Another tank setup I researched was a low maintenance tank by Tom Barr who proposes a low maintenance tank simply needs a balance of ferts with low light. He does not use soil as he feels it is too messy. However, in articles written by Mr Barr, he stated that it is the presence of ammonia, not an overabundance of phosphates, iron or nitrates that lead to algae. In a low tech tank Tom has determined that algae is not present in the absence of ammonia. Quite an interesting concept, but one for a different day!
After watching various videos, I decided on the following materials:
Miracle Grow Organic Potting Soil
Small Pea Gravel, black
Everything I read stated to stuff the tank with many plants for the best results. So, I ordered plants as well as planned on pulling some plants out of my current tanks. The plant list includes:
Micro Sword mats
Crypt Wendtii bronze
Plans made, items purchased, I set out to put this tank together.
First step, add the dirt, about 1.5 inches; moved around until I found a landscape I liked. As the tank is a bowfront, corner shape, I decided on a delta fan. Capped with about 1.5 inches of pea gravel. And slowly, carefully added water. At first the tank appeared to be nothing short of a mess!
I skimmed off floating debris, drained and filled again. Repeated this process until the water appeared somewhat clear.
Drained again and moved tank to its permanent location. Added a couple inches of water and began to place the plants into the tank until I liked what I saw. I am still on the hunt for a piece of driftwood that will fit into the tank and that I can tie anubias and African Water Ferns to (plants in my other tanks).
After this experience, I have a few pointers for anyone interested in starting a dirted tank.
1. Soak dirt prior to adding to tank. Wring out water when transferring wet dirt to tank to minimize dust.
2. Add substrate cap after dirt has been shaped to your liking.
3. Pack substrate to help it settle into place.
4. Using a bowl or plate, slowly add enough water to have a couple of inches above the substrate. Make sure dirt/substrate is secure and not being disturbed by water being added. Add plants.

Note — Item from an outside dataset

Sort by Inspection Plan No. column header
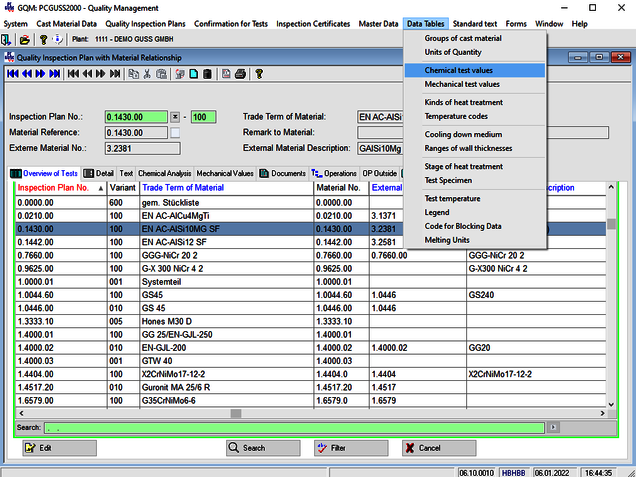Image resolution: width=636 pixels, height=477 pixels. click(x=54, y=187)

5. Finish filling tank. After skimming floating debris, empty and fill again. Repeat as many times as necessary to have clear water.
6. Do not add inhabitants immediately to allow the dirt time to cycle.
7. Once parameters have stabilized, slowly add inhabitants.
8. Purposely understock tank until the balance between plants (the filters) and fish (the fertilizer and CO2 generators) are found.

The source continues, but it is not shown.